This simple command seems to be doing magic that I still don't understand.
NR is an awk built-in variable that contains the current line number, starting at 1. So
awk '{print NR, $0}' would output all the lines of the input file with each line being preceded by the line number (similar to 'cat -n').

Suppose /unique_xml_tag/ matches when NR is 4 (i.e. on the 4th line of the file), then

target = NR+1 sets 'target' to 5. When the next line is processed, NR is now 5 so
if (NR==target) is true. For subsequent lines, it is false again - unless /unique_xml_tag/ appeared again in the file, in which case we'd do the replacement again on the next line.

BEGIN { target=-1 ; }
I'm a programmer, so I initialise my variables unless I know the language well enough to fully understand what happens if I don't. I chose -1 because NR is never negative, so I know that the 'if' expression will always be false until /unique_xml_tag/ matches and then we set target to be the actual line number that we want to change. If target is uninitialised, what will the result of that 'if' expression be? I don't know since I don't know awk well enough. I'd rather initialise target so I can be sure. Experimentation now shows that it's probably not necessary, but I don't know whether that behaviour is predictable across all awk implementations. An awk expert might be able to tell us.

getut

March 9th, 2020, 03:57 PM

Ahh thank you very very much! I had even read the docs for NR and did not understand that it was the LINE NUMBER. I thought NR meant the text content of the nextrow. So if you match on the regex NR would be the content of the next row, not a line number for either the current or next row.

It makes sense understanding that NR is an actual number now.

= Data shown =
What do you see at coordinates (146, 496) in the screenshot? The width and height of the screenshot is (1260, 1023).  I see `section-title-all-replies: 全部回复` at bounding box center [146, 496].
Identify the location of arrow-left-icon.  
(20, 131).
==
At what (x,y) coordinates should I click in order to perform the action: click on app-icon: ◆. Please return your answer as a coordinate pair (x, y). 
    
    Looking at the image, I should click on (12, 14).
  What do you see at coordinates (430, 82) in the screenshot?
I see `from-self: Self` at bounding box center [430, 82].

= Directions =
1. Print the part of the awk forum thread from "This simple command" to "to 'cat -n').", word for word.
2. In the records, take the lines from the line with "At what (x,y)" to the line with "center [430, 82]." and change "coordinate pair" to "point", keeping everything else the same. Give only those lines.

= Responses for each task =
1.
This simple command seems to be doing magic that I still don't understand.
NR is an awk built-in variable that contains the current line number, starting at 1. So
awk '{print NR, $0}' would output all the lines of the input file with each line being preceded by the line number (similar to 'cat -n').

2.
At what (x,y) coordinates should I click in order to perform the action: click on app-icon: ◆. Please return your answer as a point (x, y). 
    
    Looking at the image, I should click on (12, 14).
  What do you see at coordinates (430, 82) in the screenshot?
I see `from-self: Self` at bounding box center [430, 82].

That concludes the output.